===== Reading text
Bookmarks: Some other stuff on the web
The Glove on The Railing - because any blog which tracks down the Radio Times issue for the launch of Eldorado is alright by us: After all, how do you think the current rash of celebrity sex videos has made its way onto the Internet? Placed there by unscrupulous PRs desperate to get some notoriety for their clients? The very idea! Paris Hilton, Pamela Anderson and Abi Titmuss clearly all made the same mistake and asked the old dear in the ground floor flat to pop up and water their rubber plant.
Guardian Guide - Tim Jonze meets the Gossip backstage at Friday Night with Jonathan Ross: [T]his rant about television, however righteous, sits awkwardly alongside the fact she's about to appear on one of the UK's leading chat-shows. It's this kind of compromise that the band are still trying to get used to, especially when the host's chat comes with a hostile undercurrent. "I can't believe all those questions [Jonathan] was asking his guests about fitness and weight," Beth says afterwards. [...] Luckily, there's opportunity for revenge. And when The Gossip take the stage, Beth's first venture on the mic is to ask Ross: "Are you gonna talk to me about my diet, too?" Ross squirms, ignoring the question. It's cut out of the television edit.
G2 - How Noel Gallagher Modelled himself on Russell Brand: In fact, if anything, compared with all Brand's other imitators, Noel really didn't go far enough. He is comprehensively outscruffed by the comedian. That suit is just a little too tidy. Put him next to Brand, in short, and it isn't Gallagher who looks like the rock'n'roll star.
Sweeping The Nation - an illustrated guide to Luke Haines: The press and public didn't know what to make of After Murder Park, which was probably half the idea. When we saw Haines at Summer Sundae last year he observed that a quarter of the tent emptied during this song.
Cornell Engineering Magazine - the genesis of the iPod:
While doing that run-through with Toshiba, somebody there mentioned that company’s work on a 1.8-inch hard drive, a cool engineering project that didn’t yet have a home. “If you could find a use for that, we’d really like that,” Toshiba told Apple.
Rubinstein’s familiarity with the supply chain is one reason why he was able to bring the iPod to market so quickly, said Mike McGuire, a research director for GartnerG2, a technology consulting firm. “A lot of it came down to the manufacturability of it,” McGuire says. “It’s one thing to come up with a great concept. It’s another thing to make it manufacturable.”
==========
Using the information ::
A) Reproduce the portion of the bookmarks post between "G2 - How Noel" and "the rock'n'roll star.", inclusive.
B) Carry on the bookmarks post from the point at which it stops.
===== Extracted entries
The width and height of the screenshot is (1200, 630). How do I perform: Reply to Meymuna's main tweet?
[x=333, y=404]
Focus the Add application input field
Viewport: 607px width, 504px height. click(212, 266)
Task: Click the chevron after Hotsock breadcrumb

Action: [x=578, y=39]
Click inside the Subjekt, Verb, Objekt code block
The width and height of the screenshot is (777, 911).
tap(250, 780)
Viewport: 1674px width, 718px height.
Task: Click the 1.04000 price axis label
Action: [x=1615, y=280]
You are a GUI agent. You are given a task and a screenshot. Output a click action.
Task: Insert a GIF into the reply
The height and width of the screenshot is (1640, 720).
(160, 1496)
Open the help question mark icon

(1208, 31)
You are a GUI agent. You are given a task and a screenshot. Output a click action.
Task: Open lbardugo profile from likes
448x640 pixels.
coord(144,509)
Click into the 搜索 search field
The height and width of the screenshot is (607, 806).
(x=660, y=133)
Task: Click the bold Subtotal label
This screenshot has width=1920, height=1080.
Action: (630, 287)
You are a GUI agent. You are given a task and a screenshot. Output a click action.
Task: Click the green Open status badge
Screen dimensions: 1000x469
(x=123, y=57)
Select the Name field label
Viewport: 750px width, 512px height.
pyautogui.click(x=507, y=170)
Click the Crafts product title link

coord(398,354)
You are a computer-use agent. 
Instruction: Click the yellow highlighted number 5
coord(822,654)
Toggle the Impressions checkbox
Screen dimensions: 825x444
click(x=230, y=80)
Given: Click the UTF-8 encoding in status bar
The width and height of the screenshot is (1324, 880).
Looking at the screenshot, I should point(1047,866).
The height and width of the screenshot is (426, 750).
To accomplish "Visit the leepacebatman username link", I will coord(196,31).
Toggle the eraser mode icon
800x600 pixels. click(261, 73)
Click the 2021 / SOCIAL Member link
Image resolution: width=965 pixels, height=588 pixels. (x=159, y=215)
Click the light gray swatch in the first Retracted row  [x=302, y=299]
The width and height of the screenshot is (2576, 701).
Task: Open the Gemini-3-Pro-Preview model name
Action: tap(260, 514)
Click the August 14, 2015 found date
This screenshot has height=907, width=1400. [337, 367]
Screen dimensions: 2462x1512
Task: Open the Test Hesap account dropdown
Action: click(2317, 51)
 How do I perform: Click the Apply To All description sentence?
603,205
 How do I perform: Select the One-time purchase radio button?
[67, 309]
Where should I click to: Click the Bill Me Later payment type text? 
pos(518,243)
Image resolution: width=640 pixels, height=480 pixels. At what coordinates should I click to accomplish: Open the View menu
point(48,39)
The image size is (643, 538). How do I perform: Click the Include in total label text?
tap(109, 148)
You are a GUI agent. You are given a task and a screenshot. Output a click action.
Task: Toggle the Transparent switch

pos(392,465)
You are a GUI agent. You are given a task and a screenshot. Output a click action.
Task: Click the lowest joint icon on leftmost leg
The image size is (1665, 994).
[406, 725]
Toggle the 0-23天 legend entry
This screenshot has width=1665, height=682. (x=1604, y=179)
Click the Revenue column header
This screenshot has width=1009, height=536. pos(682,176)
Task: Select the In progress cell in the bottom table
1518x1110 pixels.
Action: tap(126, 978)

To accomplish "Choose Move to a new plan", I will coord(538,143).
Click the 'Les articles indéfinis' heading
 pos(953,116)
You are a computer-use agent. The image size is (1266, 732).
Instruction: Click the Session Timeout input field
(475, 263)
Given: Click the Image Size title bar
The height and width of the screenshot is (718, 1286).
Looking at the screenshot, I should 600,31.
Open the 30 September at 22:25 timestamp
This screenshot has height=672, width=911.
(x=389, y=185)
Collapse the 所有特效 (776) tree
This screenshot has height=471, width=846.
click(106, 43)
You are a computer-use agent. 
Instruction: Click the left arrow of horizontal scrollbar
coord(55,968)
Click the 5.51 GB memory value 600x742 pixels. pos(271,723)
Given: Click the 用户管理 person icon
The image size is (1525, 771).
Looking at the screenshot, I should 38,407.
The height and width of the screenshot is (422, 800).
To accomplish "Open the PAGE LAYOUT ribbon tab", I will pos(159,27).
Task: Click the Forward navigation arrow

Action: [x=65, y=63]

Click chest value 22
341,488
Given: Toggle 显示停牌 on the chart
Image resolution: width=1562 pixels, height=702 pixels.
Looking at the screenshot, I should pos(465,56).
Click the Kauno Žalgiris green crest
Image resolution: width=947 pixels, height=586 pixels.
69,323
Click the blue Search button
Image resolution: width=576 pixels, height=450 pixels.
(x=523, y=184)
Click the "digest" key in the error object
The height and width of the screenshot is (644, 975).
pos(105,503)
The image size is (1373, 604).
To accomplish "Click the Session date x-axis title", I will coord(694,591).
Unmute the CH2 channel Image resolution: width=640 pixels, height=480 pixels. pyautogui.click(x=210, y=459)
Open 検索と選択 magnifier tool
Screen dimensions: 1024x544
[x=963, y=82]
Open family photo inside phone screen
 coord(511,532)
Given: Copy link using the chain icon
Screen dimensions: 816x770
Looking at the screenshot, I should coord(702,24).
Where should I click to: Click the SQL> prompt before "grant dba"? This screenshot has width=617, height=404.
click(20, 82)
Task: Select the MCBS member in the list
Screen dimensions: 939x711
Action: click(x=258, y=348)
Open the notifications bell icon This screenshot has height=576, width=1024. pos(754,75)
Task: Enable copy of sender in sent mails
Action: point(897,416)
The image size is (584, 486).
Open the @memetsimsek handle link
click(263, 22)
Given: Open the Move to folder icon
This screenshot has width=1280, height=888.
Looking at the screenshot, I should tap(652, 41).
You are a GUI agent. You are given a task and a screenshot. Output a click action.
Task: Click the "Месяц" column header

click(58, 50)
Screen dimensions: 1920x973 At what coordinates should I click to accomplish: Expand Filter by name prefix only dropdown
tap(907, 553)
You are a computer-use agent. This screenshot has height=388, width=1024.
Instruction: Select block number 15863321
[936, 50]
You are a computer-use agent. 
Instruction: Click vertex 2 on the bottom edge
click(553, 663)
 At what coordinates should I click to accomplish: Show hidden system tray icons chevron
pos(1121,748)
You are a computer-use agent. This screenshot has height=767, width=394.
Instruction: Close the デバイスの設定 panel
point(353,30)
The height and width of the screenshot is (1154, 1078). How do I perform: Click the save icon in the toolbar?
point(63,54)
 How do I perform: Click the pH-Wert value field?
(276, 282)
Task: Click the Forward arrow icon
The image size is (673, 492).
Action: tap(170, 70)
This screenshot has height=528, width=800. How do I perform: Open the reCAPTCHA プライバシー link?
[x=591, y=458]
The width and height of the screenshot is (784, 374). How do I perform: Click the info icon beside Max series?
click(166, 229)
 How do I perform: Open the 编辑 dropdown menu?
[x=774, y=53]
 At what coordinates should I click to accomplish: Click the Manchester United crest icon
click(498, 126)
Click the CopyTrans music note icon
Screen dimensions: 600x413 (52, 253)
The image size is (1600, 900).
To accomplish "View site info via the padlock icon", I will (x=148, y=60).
==========
Exercise results ::
A)
G2 - How Noel Gallagher Modelled himself on Russell Brand: In fact, if anything, compared with all Brand's other imitators, Noel really didn't go far enough. He is comprehensively outscruffed by the comedian. That suit is just a little too tidy. Put him next to Brand, in short, and it isn't Gallagher who looks like the rock'n'roll star.

B)
CNN attempts to explain "indie": In music, for example, the term refers to music produced and funded by any band or label not affiliated with the four or five major corporate labels like Sony or Epic. The same holds true generally for the music and film industry. (We imagine the poor-proof reading is an attempt to capture the indie essence. Possibly.)
Jarvissue of the Observer Music Monthly: I don't live in England any more but I came back the other day and was watching telly and that Johnny Cash song came on ['Hurt']. But it was advertising Nike trainers, and that struck me as being a particularly inappropriate use of music.
Stereogum kick off their CMJ coverage with The Cardigans: A note to sound dudes: when Nina wants less guitar, she means like now.
Dressed For The H-Bomb comes to an end after a round 100 posts: Total number of complaints about copyright infringement (even though I always felt like it wasn't really my place to make other people's music available for mass consumption) over the course of 100 posts= zero. Now that's punk.
The Rocking Vicar's Unknown Soldiers - that most wonderful of things: an un-googleable rock quiz. A veritable who-the-hell's-that of music faces. We reckon one of 'ems Ultrasound.
Today [Real] - U2's debt to A-Ha is explored.
Last time's bookmarks
2 comments:
Chap: I totally hearted you before you said something nice about me on your blog. Now I want you to live with me in my daughter's dolls-house with her Superman action figure.
Unknown soldiers: The band at the right hand side of the 3rd row down are the dB's. They feature sometime REM guitarist Peter Holtsapple. Far left, fourth row are Toto Coelo, who I seem to recall feature the daughter of Bob Holness. 2nd right, fourth row I think is Belouis Some. Middle of the 5th row might be It's Immaterial, and the Reynolds Girls are at the right hand end of the 6th row, Just above, as you say, Ultrasound. Middle of the 7th row are Screaming Blue Messiahs.